Your task is to copy the stretch of lines in the records below that begins with the line containing "Vergelijk (30, 361)" and ends with the line containing "breed (147, 513)", exactly as written, with nothing added.

[Opening Record set section]

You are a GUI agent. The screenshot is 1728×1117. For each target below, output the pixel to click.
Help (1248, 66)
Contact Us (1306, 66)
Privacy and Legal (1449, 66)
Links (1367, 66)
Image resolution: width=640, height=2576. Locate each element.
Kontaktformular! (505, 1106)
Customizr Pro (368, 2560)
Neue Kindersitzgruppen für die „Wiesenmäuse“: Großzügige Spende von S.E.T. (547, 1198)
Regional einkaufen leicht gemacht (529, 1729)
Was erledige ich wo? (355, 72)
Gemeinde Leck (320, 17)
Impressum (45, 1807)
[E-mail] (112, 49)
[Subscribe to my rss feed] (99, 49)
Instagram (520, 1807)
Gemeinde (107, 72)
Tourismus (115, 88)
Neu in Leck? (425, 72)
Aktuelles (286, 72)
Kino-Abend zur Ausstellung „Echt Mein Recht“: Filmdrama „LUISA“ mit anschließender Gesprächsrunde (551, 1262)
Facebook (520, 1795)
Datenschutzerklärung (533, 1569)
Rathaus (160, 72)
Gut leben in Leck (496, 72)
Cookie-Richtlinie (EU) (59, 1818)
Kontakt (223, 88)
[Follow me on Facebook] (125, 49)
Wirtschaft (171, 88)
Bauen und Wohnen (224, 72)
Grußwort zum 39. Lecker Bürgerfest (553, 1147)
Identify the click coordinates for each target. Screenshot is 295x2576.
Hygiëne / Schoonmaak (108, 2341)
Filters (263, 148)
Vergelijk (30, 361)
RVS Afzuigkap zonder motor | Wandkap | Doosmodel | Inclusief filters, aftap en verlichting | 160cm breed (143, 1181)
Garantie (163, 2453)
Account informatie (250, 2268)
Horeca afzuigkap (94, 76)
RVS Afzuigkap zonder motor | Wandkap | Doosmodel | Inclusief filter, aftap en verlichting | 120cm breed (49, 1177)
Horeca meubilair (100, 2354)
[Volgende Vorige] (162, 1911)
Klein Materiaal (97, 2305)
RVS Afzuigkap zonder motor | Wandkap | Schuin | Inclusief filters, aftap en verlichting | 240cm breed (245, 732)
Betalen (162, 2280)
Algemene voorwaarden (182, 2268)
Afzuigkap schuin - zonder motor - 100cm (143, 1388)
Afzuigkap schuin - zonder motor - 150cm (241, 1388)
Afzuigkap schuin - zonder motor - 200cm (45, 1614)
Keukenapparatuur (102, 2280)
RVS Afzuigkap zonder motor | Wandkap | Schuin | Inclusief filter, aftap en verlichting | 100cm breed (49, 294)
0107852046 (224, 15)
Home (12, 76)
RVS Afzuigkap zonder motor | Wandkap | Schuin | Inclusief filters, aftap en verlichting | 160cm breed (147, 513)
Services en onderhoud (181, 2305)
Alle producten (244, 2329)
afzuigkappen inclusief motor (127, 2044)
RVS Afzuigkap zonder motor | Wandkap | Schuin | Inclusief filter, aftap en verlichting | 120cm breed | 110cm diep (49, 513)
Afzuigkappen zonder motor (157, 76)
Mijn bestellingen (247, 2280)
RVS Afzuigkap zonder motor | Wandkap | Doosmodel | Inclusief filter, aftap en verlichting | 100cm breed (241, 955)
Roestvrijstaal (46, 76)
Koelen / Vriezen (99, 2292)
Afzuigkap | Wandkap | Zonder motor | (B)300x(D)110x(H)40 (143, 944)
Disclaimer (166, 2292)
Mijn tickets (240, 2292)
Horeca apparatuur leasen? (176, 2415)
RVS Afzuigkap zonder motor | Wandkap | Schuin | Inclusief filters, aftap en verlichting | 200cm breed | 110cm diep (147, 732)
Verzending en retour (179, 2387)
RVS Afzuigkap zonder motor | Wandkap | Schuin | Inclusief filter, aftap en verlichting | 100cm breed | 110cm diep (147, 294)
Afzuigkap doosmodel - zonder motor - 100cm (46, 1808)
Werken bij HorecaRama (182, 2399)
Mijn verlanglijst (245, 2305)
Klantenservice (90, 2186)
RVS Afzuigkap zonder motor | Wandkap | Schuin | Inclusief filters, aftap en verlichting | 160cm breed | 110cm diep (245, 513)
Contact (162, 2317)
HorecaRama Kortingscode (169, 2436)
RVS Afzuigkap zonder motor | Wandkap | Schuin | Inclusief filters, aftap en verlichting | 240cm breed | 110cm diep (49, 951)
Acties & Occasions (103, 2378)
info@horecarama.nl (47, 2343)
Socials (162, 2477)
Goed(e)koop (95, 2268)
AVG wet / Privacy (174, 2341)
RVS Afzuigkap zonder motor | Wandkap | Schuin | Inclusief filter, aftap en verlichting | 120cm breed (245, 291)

[Closing Record set section]

--- Solution to the problem ---
Vergelijk (30, 361)
RVS Afzuigkap zonder motor | Wandkap | Doosmodel | Inclusief filters, aftap en verlichting | 160cm breed (143, 1181)
Garantie (163, 2453)
Account informatie (250, 2268)
Horeca afzuigkap (94, 76)
RVS Afzuigkap zonder motor | Wandkap | Doosmodel | Inclusief filter, aftap en verlichting | 120cm breed (49, 1177)
Horeca meubilair (100, 2354)
[Volgende Vorige] (162, 1911)
Klein Materiaal (97, 2305)
RVS Afzuigkap zonder motor | Wandkap | Schuin | Inclusief filters, aftap en verlichting | 240cm breed (245, 732)
Betalen (162, 2280)
Algemene voorwaarden (182, 2268)
Afzuigkap schuin - zonder motor - 100cm (143, 1388)
Afzuigkap schuin - zonder motor - 150cm (241, 1388)
Afzuigkap schuin - zonder motor - 200cm (45, 1614)
Keukenapparatuur (102, 2280)
RVS Afzuigkap zonder motor | Wandkap | Schuin | Inclusief filter, aftap en verlichting | 100cm breed (49, 294)
0107852046 (224, 15)
Home (12, 76)
RVS Afzuigkap zonder motor | Wandkap | Schuin | Inclusief filters, aftap en verlichting | 160cm breed (147, 513)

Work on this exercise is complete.